@sqlrooms/ai-rag
Retrieval Augmented Generation (RAG) slice for SQLRooms. Query vector embeddings stored in DuckDB for semantic search and AI-powered applications.
This package is designed to work with sqlrooms-rag, a Python package that prepares embedding/FTS-index databases for RAG search.
Refer to the ai-rag example for a complete working example.
Features
- 🔍 Hybrid Search - Combines vector similarity with full-text search (BM25) using Reciprocal Rank Fusion
- 🚀 Semantic Search - Query embeddings using vector similarity (cosine similarity)
- 🗄️ Multiple Databases - Attach and search across multiple embedding databases
- 🎯 Per-Database Embedding Providers - Each database can use a different embedding model
- ✅ Metadata Validation - Automatic validation of embedding dimensions and models
- 📊 DuckDB-Powered - Fast, in-process vector search with SQL and FTS
- 🔄 Flexible - Works with OpenAI, HuggingFace, Transformers.js, or custom embeddings
Installation
npm install @sqlrooms/ai-rag @sqlrooms/duckdb @sqlrooms/room-storeQuick Start
import {createDuckDbSlice} from '@sqlrooms/duckdb';
import {createRagSlice, createAiEmbeddingProvider} from '@sqlrooms/ai-rag';
import {createRoomStore} from '@sqlrooms/room-store';
import {openai} from '@ai-sdk/openai';
// 1. Create an embedding provider (matches your database preparation)
const embeddingProvider = createAiEmbeddingProvider(
openai,
'text-embedding-3-small',
1536,
);
// 2. Configure your embedding databases
const embeddingsDatabases = [
{
databaseFilePathOrUrl: '/path/to/docs.duckdb',
databaseName: 'docs',
embeddingProvider,
embeddingDimensions: 1536,
},
];
// 3. Create the store with RAG capabilities
const store = createRoomStore({
slices: [
createDuckDbSlice({databasePath: ':memory:'}),
createRagSlice({embeddingsDatabases}),
],
});
// 4. Initialize and query
await store.getState().rag.initialize();
const results = await store
.getState()
.rag.queryByText('How do I create a table?', {topK: 5});
console.log(results);API Reference
createRagSlice(options)
Creates a RAG slice for your store.
Options
embeddingsDatabases- Array of embedding database configurations
Returns
A state creator function for Zustand.
EmbeddingDatabase
Configuration for an embedding database:
type EmbeddingDatabase = {
/** Path or URL to the DuckDB embedding database file */
databaseFilePathOrUrl: string;
/** Name to use when attaching the database */
databaseName: string;
/**
* Embedding provider for this database.
* MUST match the model used during database preparation.
*/
embeddingProvider: EmbeddingProvider;
/**
* Expected embedding dimensions (for validation).

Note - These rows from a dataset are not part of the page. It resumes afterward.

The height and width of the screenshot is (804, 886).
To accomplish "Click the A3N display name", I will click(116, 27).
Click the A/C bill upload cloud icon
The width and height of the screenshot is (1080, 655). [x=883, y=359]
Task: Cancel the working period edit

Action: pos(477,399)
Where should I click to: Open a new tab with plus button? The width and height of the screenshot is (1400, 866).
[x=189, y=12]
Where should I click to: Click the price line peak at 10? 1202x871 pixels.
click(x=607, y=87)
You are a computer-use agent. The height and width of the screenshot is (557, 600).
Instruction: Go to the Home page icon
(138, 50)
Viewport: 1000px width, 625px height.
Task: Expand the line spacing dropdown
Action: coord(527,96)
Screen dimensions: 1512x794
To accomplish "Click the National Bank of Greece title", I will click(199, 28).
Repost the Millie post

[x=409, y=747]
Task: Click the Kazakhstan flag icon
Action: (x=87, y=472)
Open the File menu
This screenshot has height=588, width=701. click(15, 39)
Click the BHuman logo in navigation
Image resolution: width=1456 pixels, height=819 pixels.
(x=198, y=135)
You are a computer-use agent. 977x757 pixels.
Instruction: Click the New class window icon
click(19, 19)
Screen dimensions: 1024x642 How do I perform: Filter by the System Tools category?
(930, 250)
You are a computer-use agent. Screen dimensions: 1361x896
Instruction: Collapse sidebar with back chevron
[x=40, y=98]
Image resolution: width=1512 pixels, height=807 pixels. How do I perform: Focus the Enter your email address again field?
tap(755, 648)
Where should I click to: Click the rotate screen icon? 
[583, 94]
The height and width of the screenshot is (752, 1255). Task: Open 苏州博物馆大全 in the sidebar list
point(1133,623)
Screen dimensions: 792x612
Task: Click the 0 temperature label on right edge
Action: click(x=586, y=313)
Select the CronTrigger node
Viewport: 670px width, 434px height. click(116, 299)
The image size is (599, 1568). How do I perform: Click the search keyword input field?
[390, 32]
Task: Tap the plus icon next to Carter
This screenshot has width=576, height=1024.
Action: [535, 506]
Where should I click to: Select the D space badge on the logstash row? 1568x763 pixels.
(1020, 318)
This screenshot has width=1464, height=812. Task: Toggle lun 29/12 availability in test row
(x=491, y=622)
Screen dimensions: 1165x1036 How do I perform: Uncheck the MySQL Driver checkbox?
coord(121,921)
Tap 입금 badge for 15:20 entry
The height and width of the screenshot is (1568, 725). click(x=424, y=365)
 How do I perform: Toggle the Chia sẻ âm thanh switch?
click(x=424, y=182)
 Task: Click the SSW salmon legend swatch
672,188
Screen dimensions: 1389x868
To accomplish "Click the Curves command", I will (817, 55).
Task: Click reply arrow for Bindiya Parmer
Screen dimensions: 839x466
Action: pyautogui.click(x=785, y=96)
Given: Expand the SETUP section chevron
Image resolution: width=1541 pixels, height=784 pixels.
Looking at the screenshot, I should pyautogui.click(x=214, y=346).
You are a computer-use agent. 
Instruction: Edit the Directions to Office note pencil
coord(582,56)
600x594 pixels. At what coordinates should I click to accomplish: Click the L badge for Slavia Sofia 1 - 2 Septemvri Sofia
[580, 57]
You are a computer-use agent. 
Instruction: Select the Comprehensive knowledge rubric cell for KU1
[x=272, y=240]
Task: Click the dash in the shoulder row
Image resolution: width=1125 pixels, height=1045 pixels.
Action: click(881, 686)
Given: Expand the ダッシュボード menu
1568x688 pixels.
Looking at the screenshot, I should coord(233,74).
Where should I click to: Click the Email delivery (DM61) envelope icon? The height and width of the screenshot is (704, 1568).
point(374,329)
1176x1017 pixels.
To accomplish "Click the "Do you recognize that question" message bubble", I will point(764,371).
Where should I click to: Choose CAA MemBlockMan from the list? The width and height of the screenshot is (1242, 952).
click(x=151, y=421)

* Optional but recommended.
*/
embeddingDimensions?: number;
};EmbeddingProvider
Function that converts text to embeddings:
type EmbeddingProvider = (text: string) => Promise<number[]>;Important: The embedding provider MUST match the model used when preparing the database. Check your database metadata to ensure compatibility.
Store Methods
rag.initialize()
Initialize RAG by attaching all embedding databases and validating metadata.
await store.getState().rag.initialize();rag.queryByText(text, options)
Query embeddings using text. By default, performs hybrid search combining vector similarity with full-text search (BM25) using Reciprocal Rank Fusion (RRF).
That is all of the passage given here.